Oh and the grainy oblique smudges above “Her sad eyes”? Bits of pinewood, my writing desk, pulled up by scotch tape I’d stuck there momently while I spotted a paperscrap just right. The meaning of the whole is, make peace with your accidents. (Not in a hey-do-this sort of way. In a note-to-self sort of way.)

Tried to explain the desk splinters to Stephen Burt when he asked me about my work. Talk about happy accident! But, he seemed not so impressed. Oh well.


If you’ve made it this far, thoughts on the title? I sent it out as Junk Inanna Down. That now feels like a hostile mouthful. Do you think so too? What about Inanna Sent? Too mild? Comment away …

Aasemic writing

Asemic writing is writing you can’t read. Semic writing is writing you can. (A back formation, there’s no such word.) I am at play, finessing the difference, with aasemic writing.

A joy of asemic writing is that it draws all the promise of meaning-making, all the whole multifoliate interpretive apparatus, into activity, w/o resolution or conclusion. It’s Steinian indeterminacy, in not the syntax but the graphemes. It’s the made mark as blastocyst, as stem cell, as potential to become. Is it a Deleuzian plateau? Maybe, still sweating that concept out.

So the aasemic script I’ve been playing with is neither indeterminate nor determinate. (GOD you can take this non-dualist thing too far, mm? how’s this not just centrist squish?) It starts with a journal page transcribed in a projective hand – descender a plunge, cross-stroke a jailbreak.
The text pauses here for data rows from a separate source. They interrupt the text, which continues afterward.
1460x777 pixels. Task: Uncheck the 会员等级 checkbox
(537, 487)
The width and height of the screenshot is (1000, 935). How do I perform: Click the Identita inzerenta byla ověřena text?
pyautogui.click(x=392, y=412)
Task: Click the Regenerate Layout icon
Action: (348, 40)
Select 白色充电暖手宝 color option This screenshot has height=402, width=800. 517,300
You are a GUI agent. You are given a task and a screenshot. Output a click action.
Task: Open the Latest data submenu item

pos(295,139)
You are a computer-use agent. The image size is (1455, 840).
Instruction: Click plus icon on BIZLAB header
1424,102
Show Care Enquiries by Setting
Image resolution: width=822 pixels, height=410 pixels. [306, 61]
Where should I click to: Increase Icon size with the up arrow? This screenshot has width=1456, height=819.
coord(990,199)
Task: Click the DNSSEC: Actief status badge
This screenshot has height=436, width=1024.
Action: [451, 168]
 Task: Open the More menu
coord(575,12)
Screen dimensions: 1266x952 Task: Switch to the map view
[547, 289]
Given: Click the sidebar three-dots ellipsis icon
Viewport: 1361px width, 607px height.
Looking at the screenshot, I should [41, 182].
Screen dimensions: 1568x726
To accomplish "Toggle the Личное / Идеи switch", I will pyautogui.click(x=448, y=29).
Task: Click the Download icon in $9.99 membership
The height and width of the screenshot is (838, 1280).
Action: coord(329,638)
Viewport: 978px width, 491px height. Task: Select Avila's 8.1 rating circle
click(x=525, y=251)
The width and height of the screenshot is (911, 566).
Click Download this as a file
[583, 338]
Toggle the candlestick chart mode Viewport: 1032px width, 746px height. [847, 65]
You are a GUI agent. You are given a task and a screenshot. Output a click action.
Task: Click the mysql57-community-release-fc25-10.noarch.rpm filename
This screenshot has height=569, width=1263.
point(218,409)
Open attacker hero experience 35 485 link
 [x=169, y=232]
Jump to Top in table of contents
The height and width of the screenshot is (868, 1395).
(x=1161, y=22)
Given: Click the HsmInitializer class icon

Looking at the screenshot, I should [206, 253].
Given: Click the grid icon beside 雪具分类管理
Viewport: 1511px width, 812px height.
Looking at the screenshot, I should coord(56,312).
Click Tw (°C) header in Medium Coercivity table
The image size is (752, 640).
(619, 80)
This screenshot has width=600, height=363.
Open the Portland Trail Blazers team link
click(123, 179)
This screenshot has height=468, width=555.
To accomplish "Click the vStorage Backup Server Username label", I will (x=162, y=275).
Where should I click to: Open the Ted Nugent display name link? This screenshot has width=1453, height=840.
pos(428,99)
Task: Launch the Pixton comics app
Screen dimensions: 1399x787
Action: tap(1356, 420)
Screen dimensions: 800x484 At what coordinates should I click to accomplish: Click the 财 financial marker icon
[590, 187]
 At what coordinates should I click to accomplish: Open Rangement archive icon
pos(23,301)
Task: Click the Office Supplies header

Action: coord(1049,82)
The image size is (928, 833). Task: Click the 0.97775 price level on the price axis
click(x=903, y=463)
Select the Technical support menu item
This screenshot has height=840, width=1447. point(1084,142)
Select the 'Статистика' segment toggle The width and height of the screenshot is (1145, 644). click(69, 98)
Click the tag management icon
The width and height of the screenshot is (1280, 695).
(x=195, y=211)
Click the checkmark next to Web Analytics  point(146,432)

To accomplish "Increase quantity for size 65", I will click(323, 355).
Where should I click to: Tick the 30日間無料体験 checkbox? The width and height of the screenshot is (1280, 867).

Then I wave or shiver it over the photocopier light bar as it slides under, gathering data in.

All this is lead in to say, The New Post-Literate has posted a few, and that makes me happy, cuz they’re the first bits of Overject to be published, other than here, which don’t count. Here’s the link.

And here are a few other recent offerings there I think especially cool.

The home page of The New Post-Literate where it’s all to be found.


A lot of my trouble w/ academic parlance comes from trying to translate Buddhist vocabulary and values to a non-Buddhist circumstance. Most of the rest of it comes from being a lazy and a lousy Buddhist. (The latter’s 90%.)


Feste to Viola, Twelfth Night, “I am [a] corrupter of words.” After they’ve just rung their changes on live, stand, lie. I compared the move on lie to a triple-axle – Viola to Feste, “yo watch this move” – and one of my students found a sextuple axle in it, bam. Post-structuralism, its insights, e.g., words’re banana peels, dates back at least to Shakespeare, if not to Jesus? “On this rock I build my church,” that’s a pun, Jesus is making a funny, I told them, explaining the finger joints of a dactyl, by way pterodactyl. Petros (Peter), petra (rock). Long live the rhizome. Weed shoot that cracks the rock.